We’ve all gone searching in the fridge or pantry for a snack, only to stumble across something that has been sitting there for far too long. While some foods clearly show sings of spoilage, not all food expires at the same rate. In fact, foods like honey and sugar will last forever as long as they’re properly stored.
But what about kombucha? Does kombucha go bad? We’re here to give you all the facts about the shelf-life of kombucha.
Best Before Doesn’t Mean Expiration Date
On any bottle of kombucha that you buy in the store, you will find a best before date. Now, many people view the best before date as another way to say expiration date, but this isn’t correct. Generally, the best before date is the date that manufacturers recommend that the item be consumed, but it doesn’t always represent the expiration date. When it comes to kombucha, the best before date is the time period that the manufacturer guarantees quality flavour, according to RISE Kombucha.
In fact, kombucha does not actually expire in the technical sense. Due to it’s low PH levels creating a highly acidic environment, kombucha naturally eliminates the growth of potentially harmful microorganisms. What this means is that kombucha could have an indefinite shelf life. The only factor to be aware of is that flavoured kombucha can contain bits of fruit which potentially could develop mould over time. In it’s most pure state of raw kombucha, like vinegar, can last forever.

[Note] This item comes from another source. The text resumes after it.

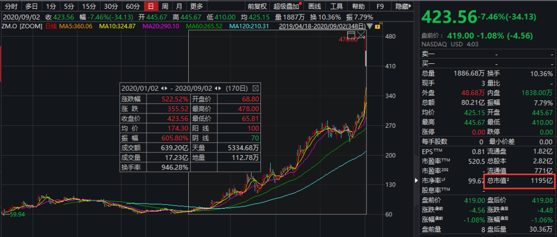557x237 pixels.
Task: Step the 2020/01/02 start date arrows
Action: click(x=165, y=88)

Now, this doesn’t mean you should go off and drink any kombucha you find lying around. In reality, kombucha continues to ferment the longer it sits, which means the microorganisms in the drink will continue to consume the sugar in the brew. Consequently, the flavours will change as it will become more vinegary the longer it passes its best before date. This generally won’t lead to a drink that is dangerous to consume, but it isn’t something we would recommend a person drink as the kombucha will be extremely sour and bitter. But to answer the question: Does kombucha go bad? The answer is yes, but not in the way you may think.
What about Refrigeration?
Since kombucha is a fermented drink that is packed full of microorganisms, proper storage is essential. According to RISE Kombucha, “If [kombucha] is not refrigerated, the content will become vinegary, continue to ferment and will create more C02.” Much like we discussed above, it is not wise to drink kombucha that over-ferments because it will lead to off-putting flavours and a ruined product.
Moreover, there is also another danger to unrefrigerated kombucha when it continues to fermentation. As the carbon dioxide levels continue to build up, bottles are at risk of exploding suddenly from the build up of the excess gas. You may be enjoying your favourite T.V. show in the living room when your pantry sounds like its being bombarded with artillery. And you’ll be stuck cleaning a sour, vinegary mess. Thus, it’s important to keep your kombucha in the fridge to greatly slow down the fermentation process.
What if I’m a Home Brewer?
If you brew your own kombucha you have probably wondered does kombucha go bad? and how long it is safe to sit in your fridge? The answer is as long as you like depending on your preferences. Since there are no health risks other than visible mould (the same blue and fuzzy bits you would find on any food) you could drink a bottle of kombucha that is a year old and not be too concerned.
However, in our experience, the kombucha you brew will retain the flavor you desire for at most 2-3 months in the fridge. Longer than that, your kombucha will have fermented out all of the sugar and become quite sour. If vinegar tea is your kind of drink, then you are in luck. Our recommendation is to drink your kombucha quickly and often, fresh is always best. But if you need to keep it longer, rest assured that you are not damaging your body in doing so.
One Important Note
It’s important to note that in our quest to answer the question: does kombucha go bad, we have been assuming that the kombucha has been properly stored. All of this information goes out the window if you’re storing your kombucha in a heated room or in direct sunlight. Under those unfavourable conditions, there’s no telling what kind of funky things will be happening in your brew. So, make sure you store your kombucha in the fridge, or in a dark, cool place at the very least.